Ibn 'Ajiba comenta lo siguiente sobre este párrafo: «Todas las acciones son formas y figuras. Su aliento vital es la sinceridad de la acción. Como puras formas no pueden existir sin el aliento vital, porque están inertes y morirían. De la misma manera los actos del cuerpo y del corazón sólo existen porque hay algo dentro de ellos. Si no serán simplemente formas vacías sin valor». (Iqaz al‑Himam, 1:25)

Por tanto el corazón ha de estar en sintonía con los actos y ello precisa purificación. La ciencia que enseña la purificación del corazón, de manera que incrementa la consciencia ante la presencia de Dios, es el tasawwuf. Querer rechazar la base de esta ciencia es el deseo de separar el espíritu del Islam de su cuerpo y de ignorar lhsan, el tercer pilar mencionado en el hadiz de Yibril. De este modo significa, de hecho, el abandono del Islam, tal y como lo practicaron los Salaf, a cambio de una nueva versión que sea aceptable por aquellos que rechazan a Al-lâh y a Su Mensajero, que Al-lâh lo bendiga y le dé Paz.

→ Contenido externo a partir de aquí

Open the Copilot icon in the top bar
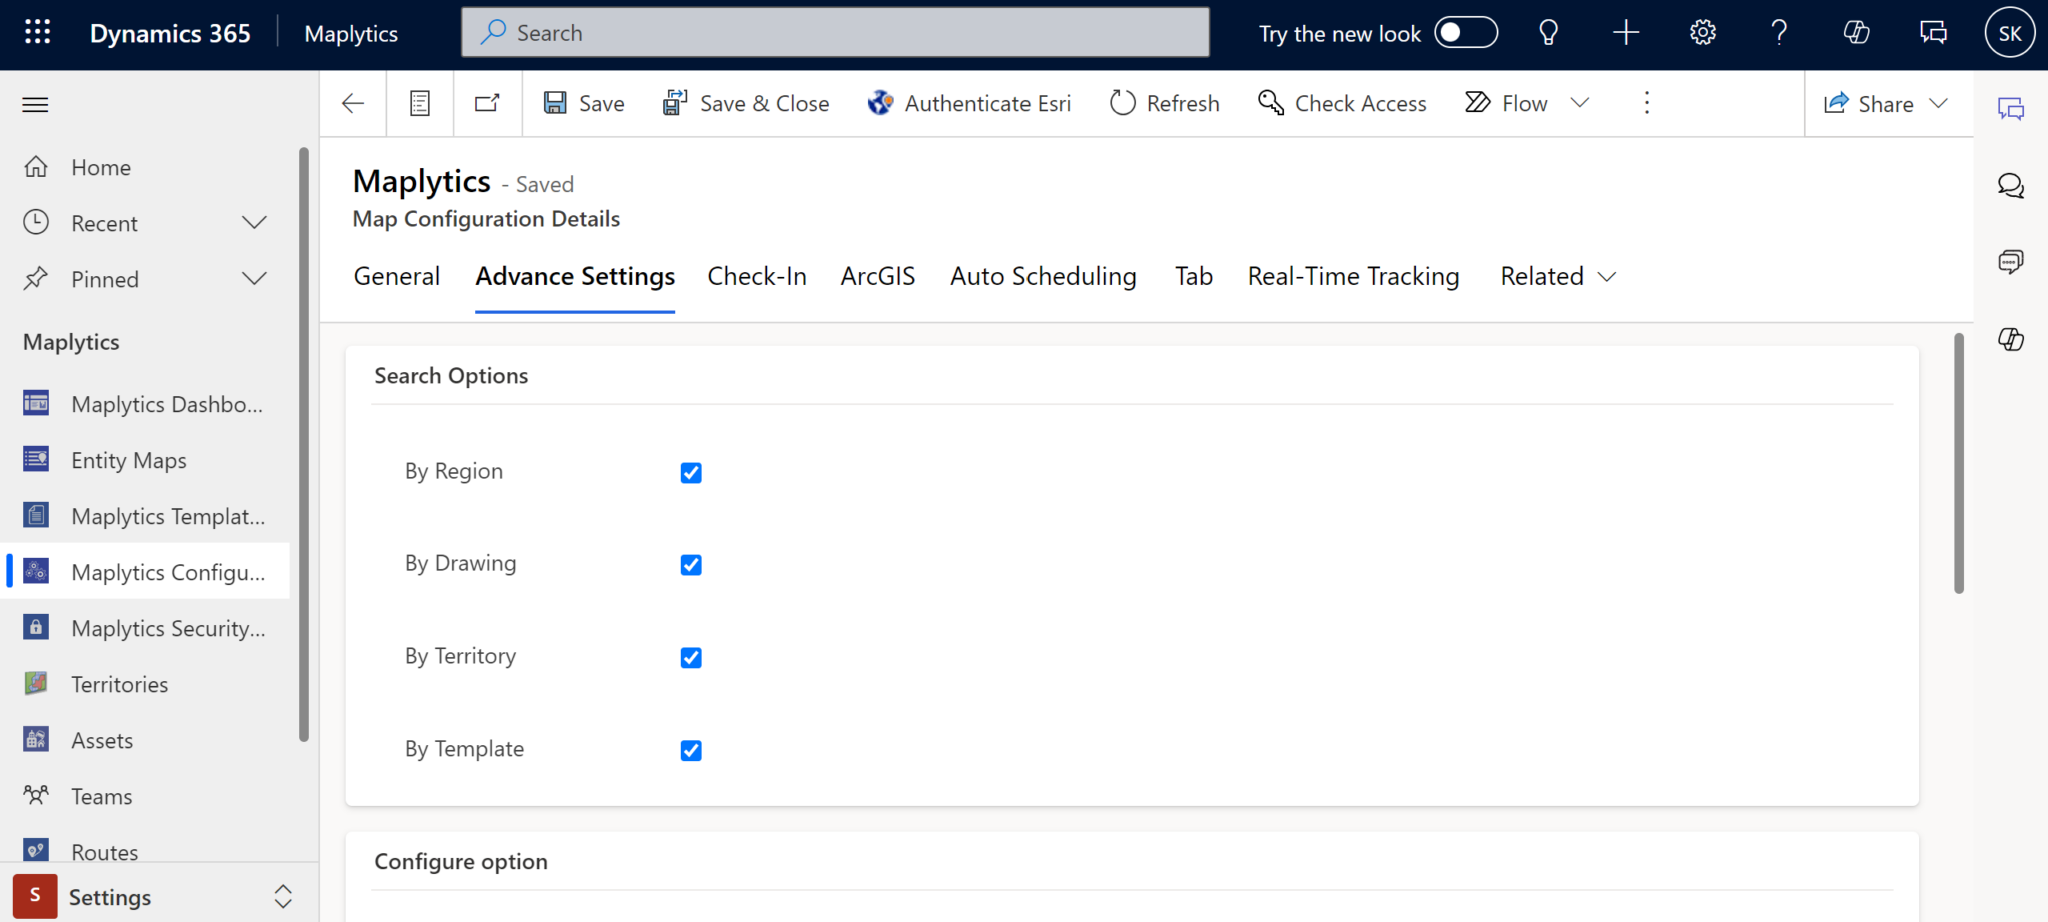This screenshot has width=2048, height=922. pos(1856,32)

Si hay objeciones a términos utilizados por los sufies como: Shari'a, tariqa, haqiqa o fana' o baqa', diremos que son únicamente términos técnicos desarrollados por los especialistas en esta ciencia, de la misma manera que los estudiosos, del Hadiz o de otras ciencias, han desarrollado un cuerpo de lenguaje técnico para describir y explicar estas ciencias. No conozco a nadie que defienda el desechar términos como sahih, hasan, gharib, asbab an‑nuzul, porque no se usaban en tiempos del Profeta, la paz sea con él. Sería un sin sentido.

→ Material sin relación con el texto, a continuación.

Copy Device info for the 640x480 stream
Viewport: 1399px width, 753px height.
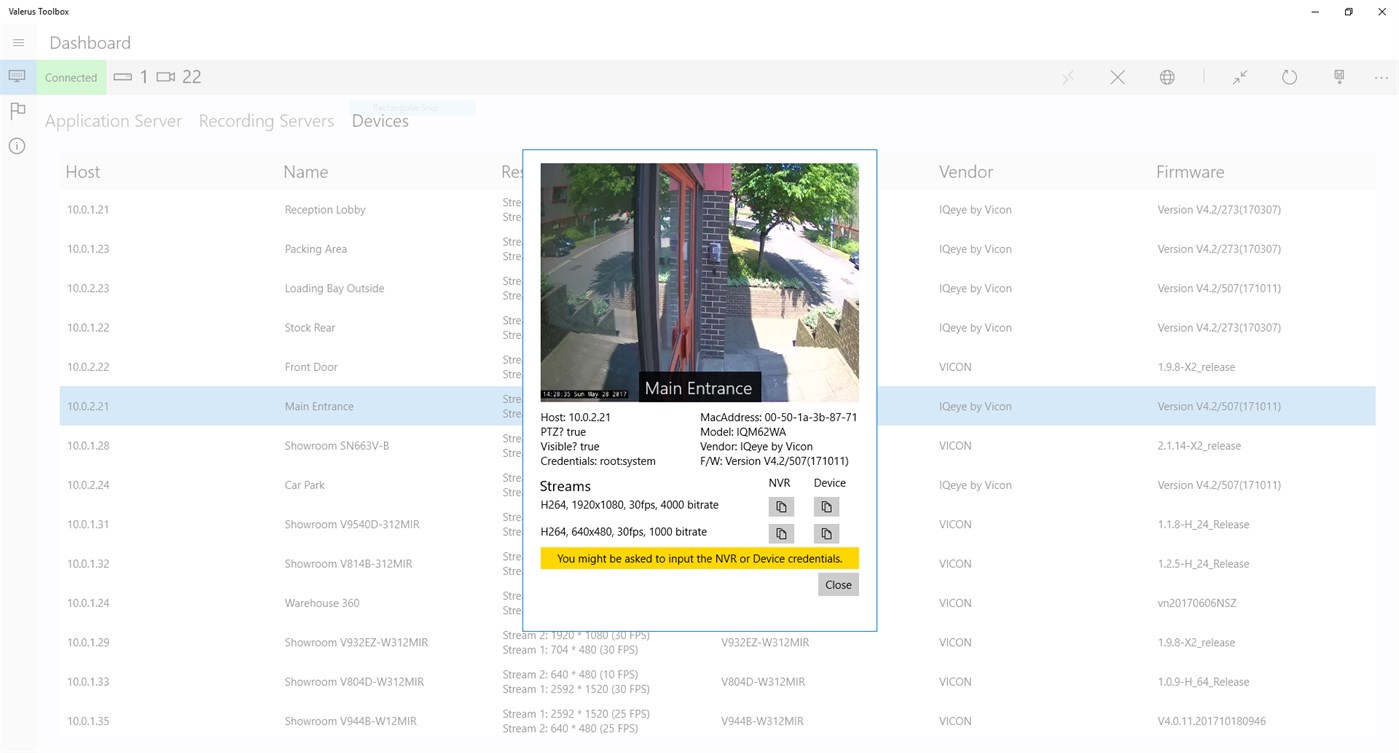(826, 533)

Además también se critican ciertos métodos de dhikr, «porque no se hacían en la época del Profeta, ni en la de sus Compañeros». Las necesidades nuevas que han aparecido entre los seres humanos han desarrollado nuevas técnicas para responder a ellas. Tampoco existían pistolas en tiempos del Profeta, ni aeroplanos, coches, trenes, electricidad, ni cirugía con rayos láser o televisión.